Assigned task:
Each record beneath this sentence is to be transcribed exactly as it reads.
--- Information provided ---
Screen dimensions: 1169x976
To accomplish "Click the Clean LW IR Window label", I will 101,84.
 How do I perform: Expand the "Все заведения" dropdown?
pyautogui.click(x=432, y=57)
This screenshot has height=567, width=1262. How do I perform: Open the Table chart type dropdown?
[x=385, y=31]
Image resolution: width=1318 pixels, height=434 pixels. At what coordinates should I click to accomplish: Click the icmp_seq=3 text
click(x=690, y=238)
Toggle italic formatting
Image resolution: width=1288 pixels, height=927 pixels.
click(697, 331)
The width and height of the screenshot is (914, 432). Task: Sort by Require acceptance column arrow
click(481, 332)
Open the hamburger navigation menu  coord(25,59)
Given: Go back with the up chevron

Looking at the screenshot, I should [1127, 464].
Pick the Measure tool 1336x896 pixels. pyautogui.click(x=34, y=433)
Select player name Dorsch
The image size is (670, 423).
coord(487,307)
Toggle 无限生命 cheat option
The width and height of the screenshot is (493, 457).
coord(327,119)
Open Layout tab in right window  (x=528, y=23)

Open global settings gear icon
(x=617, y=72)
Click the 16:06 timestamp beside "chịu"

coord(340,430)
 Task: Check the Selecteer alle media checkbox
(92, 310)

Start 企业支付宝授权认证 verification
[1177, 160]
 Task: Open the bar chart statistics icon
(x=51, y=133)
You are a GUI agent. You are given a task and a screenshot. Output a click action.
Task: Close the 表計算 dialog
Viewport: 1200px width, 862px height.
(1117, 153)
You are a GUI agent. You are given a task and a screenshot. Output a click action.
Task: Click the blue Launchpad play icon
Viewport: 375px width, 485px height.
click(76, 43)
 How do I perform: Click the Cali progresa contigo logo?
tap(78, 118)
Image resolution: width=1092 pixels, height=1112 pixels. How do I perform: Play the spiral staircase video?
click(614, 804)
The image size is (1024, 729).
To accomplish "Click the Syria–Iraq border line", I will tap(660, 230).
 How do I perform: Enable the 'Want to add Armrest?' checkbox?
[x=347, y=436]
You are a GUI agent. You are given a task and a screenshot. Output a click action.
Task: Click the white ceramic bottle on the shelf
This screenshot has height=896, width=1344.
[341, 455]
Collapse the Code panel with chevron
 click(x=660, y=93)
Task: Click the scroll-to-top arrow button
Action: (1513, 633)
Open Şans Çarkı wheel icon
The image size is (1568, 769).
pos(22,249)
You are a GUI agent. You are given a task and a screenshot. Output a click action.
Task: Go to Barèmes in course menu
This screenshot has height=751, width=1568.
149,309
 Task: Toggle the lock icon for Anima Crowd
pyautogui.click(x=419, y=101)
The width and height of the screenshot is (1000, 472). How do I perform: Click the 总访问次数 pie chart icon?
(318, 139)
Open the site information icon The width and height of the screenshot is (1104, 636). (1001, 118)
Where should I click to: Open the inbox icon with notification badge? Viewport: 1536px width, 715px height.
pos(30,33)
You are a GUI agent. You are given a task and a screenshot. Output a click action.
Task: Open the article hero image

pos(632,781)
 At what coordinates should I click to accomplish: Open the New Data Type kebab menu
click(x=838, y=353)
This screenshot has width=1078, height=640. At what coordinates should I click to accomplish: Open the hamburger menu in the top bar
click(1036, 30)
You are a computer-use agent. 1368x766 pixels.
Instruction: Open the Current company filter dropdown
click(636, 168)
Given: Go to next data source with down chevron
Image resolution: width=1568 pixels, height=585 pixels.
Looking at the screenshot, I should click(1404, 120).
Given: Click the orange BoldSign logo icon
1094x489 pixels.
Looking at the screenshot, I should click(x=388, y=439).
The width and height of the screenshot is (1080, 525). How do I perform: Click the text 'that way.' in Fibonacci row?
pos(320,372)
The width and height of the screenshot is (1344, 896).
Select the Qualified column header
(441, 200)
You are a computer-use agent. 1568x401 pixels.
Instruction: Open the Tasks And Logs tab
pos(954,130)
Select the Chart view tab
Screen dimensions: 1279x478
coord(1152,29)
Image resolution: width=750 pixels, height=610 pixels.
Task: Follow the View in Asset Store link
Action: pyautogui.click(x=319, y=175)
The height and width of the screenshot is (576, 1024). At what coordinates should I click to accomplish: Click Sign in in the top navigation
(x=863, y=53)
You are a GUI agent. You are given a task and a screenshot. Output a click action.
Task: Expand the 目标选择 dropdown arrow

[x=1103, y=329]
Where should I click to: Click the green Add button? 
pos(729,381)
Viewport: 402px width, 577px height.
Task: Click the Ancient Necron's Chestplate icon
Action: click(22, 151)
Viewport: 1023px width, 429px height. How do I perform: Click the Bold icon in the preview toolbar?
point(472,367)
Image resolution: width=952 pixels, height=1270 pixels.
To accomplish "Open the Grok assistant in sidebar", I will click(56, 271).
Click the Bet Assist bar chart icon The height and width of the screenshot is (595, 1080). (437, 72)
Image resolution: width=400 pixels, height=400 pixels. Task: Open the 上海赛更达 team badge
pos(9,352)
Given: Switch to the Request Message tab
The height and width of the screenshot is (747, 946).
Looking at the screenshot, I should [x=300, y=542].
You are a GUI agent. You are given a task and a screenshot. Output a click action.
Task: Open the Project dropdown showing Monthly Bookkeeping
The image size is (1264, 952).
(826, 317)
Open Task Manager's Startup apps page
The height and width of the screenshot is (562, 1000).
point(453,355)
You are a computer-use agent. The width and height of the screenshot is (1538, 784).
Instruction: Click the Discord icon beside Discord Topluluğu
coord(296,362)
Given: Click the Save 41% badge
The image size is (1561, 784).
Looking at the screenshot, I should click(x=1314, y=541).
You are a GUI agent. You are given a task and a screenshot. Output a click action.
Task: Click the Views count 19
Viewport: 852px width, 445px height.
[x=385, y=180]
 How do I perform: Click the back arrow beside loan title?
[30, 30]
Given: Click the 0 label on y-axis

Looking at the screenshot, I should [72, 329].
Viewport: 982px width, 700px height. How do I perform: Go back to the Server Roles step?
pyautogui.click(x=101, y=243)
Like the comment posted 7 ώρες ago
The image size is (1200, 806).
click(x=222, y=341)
---
Completed exercise:
Screen dimensions: 1169x976
To accomplish "Click the Clean LW IR Window label", I will 101,84.
 How do I perform: Expand the "Все заведения" dropdown?
pyautogui.click(x=432, y=57)
This screenshot has height=567, width=1262. How do I perform: Open the Table chart type dropdown?
[x=385, y=31]
Image resolution: width=1318 pixels, height=434 pixels. At what coordinates should I click to accomplish: Click the icmp_seq=3 text
click(x=690, y=238)
Toggle italic formatting
Image resolution: width=1288 pixels, height=927 pixels.
click(697, 331)
The width and height of the screenshot is (914, 432). Task: Sort by Require acceptance column arrow
click(481, 332)
Open the hamburger navigation menu  coord(25,59)
Given: Go back with the up chevron

Looking at the screenshot, I should [1127, 464].
Pick the Measure tool 1336x896 pixels. pyautogui.click(x=34, y=433)
Select player name Dorsch
The image size is (670, 423).
coord(487,307)
Toggle 无限生命 cheat option
The width and height of the screenshot is (493, 457).
coord(327,119)
Open Layout tab in right window  (x=528, y=23)

Open global settings gear icon
(x=617, y=72)
Click the 16:06 timestamp beside "chịu"

coord(340,430)
 Task: Check the Selecteer alle media checkbox
(92, 310)

Start 企业支付宝授权认证 verification
[1177, 160]
 Task: Open the bar chart statistics icon
(x=51, y=133)
You are a GUI agent. You are given a task and a screenshot. Output a click action.
Task: Close the 表計算 dialog
Viewport: 1200px width, 862px height.
(1117, 153)
You are a GUI agent. You are given a task and a screenshot. Output a click action.
Task: Click the blue Launchpad play icon
Viewport: 375px width, 485px height.
click(76, 43)
 How do I perform: Click the Cali progresa contigo logo?
tap(78, 118)
Image resolution: width=1092 pixels, height=1112 pixels. How do I perform: Play the spiral staircase video?
click(614, 804)
The image size is (1024, 729).
To accomplish "Click the Syria–Iraq border line", I will tap(660, 230).
 How do I perform: Enable the 'Want to add Armrest?' checkbox?
[x=347, y=436]
You are a GUI agent. You are given a task and a screenshot. Output a click action.
Task: Click the white ceramic bottle on the shelf
This screenshot has height=896, width=1344.
[341, 455]
Collapse the Code panel with chevron
 click(x=660, y=93)
Task: Click the scroll-to-top arrow button
Action: (1513, 633)
Open Şans Çarkı wheel icon
The image size is (1568, 769).
pos(22,249)
You are a GUI agent. You are given a task and a screenshot. Output a click action.
Task: Go to Barèmes in course menu
This screenshot has height=751, width=1568.
149,309
 Task: Toggle the lock icon for Anima Crowd
pyautogui.click(x=419, y=101)
The width and height of the screenshot is (1000, 472). How do I perform: Click the 总访问次数 pie chart icon?
(318, 139)
Open the site information icon The width and height of the screenshot is (1104, 636). (1001, 118)
Where should I click to: Open the inbox icon with notification badge? Viewport: 1536px width, 715px height.
pos(30,33)
You are a GUI agent. You are given a task and a screenshot. Output a click action.
Task: Open the article hero image

pos(632,781)
 At what coordinates should I click to accomplish: Open the New Data Type kebab menu
click(x=838, y=353)
This screenshot has width=1078, height=640. At what coordinates should I click to accomplish: Open the hamburger menu in the top bar
click(1036, 30)
You are a computer-use agent. 1368x766 pixels.
Instruction: Open the Current company filter dropdown
click(636, 168)
Given: Go to next data source with down chevron
Image resolution: width=1568 pixels, height=585 pixels.
Looking at the screenshot, I should click(1404, 120).
Given: Click the orange BoldSign logo icon
1094x489 pixels.
Looking at the screenshot, I should click(x=388, y=439).
The width and height of the screenshot is (1080, 525). How do I perform: Click the text 'that way.' in Fibonacci row?
pos(320,372)
The width and height of the screenshot is (1344, 896).
Select the Qualified column header
(441, 200)
You are a computer-use agent. 1568x401 pixels.
Instruction: Open the Tasks And Logs tab
pos(954,130)
Select the Chart view tab
Screen dimensions: 1279x478
coord(1152,29)
Image resolution: width=750 pixels, height=610 pixels.
Task: Follow the View in Asset Store link
Action: pyautogui.click(x=319, y=175)
The height and width of the screenshot is (576, 1024). At what coordinates should I click to accomplish: Click Sign in in the top navigation
(x=863, y=53)
You are a GUI agent. You are given a task and a screenshot. Output a click action.
Task: Expand the 目标选择 dropdown arrow

[x=1103, y=329]
Where should I click to: Click the green Add button? 
pos(729,381)
Viewport: 402px width, 577px height.
Task: Click the Ancient Necron's Chestplate icon
Action: click(22, 151)
Viewport: 1023px width, 429px height. How do I perform: Click the Bold icon in the preview toolbar?
point(472,367)
Image resolution: width=952 pixels, height=1270 pixels.
To accomplish "Open the Grok assistant in sidebar", I will click(56, 271).
Click the Bet Assist bar chart icon The height and width of the screenshot is (595, 1080). (437, 72)
Image resolution: width=400 pixels, height=400 pixels. Task: Open the 上海赛更达 team badge
pos(9,352)
Given: Switch to the Request Message tab
The height and width of the screenshot is (747, 946).
Looking at the screenshot, I should [x=300, y=542].
You are a GUI agent. You are given a task and a screenshot. Output a click action.
Task: Open the Project dropdown showing Monthly Bookkeeping
The image size is (1264, 952).
(826, 317)
Open Task Manager's Startup apps page
The height and width of the screenshot is (562, 1000).
point(453,355)
You are a computer-use agent. The width and height of the screenshot is (1538, 784).
Instruction: Click the Discord icon beside Discord Topluluğu
coord(296,362)
Given: Click the Save 41% badge
The image size is (1561, 784).
Looking at the screenshot, I should click(x=1314, y=541).
You are a GUI agent. You are given a task and a screenshot. Output a click action.
Task: Click the Views count 19
Viewport: 852px width, 445px height.
[x=385, y=180]
 How do I perform: Click the back arrow beside loan title?
[30, 30]
Given: Click the 0 label on y-axis

Looking at the screenshot, I should [72, 329].
Viewport: 982px width, 700px height. How do I perform: Go back to the Server Roles step?
pyautogui.click(x=101, y=243)
Like the comment posted 7 ώρες ago
The image size is (1200, 806).
click(x=222, y=341)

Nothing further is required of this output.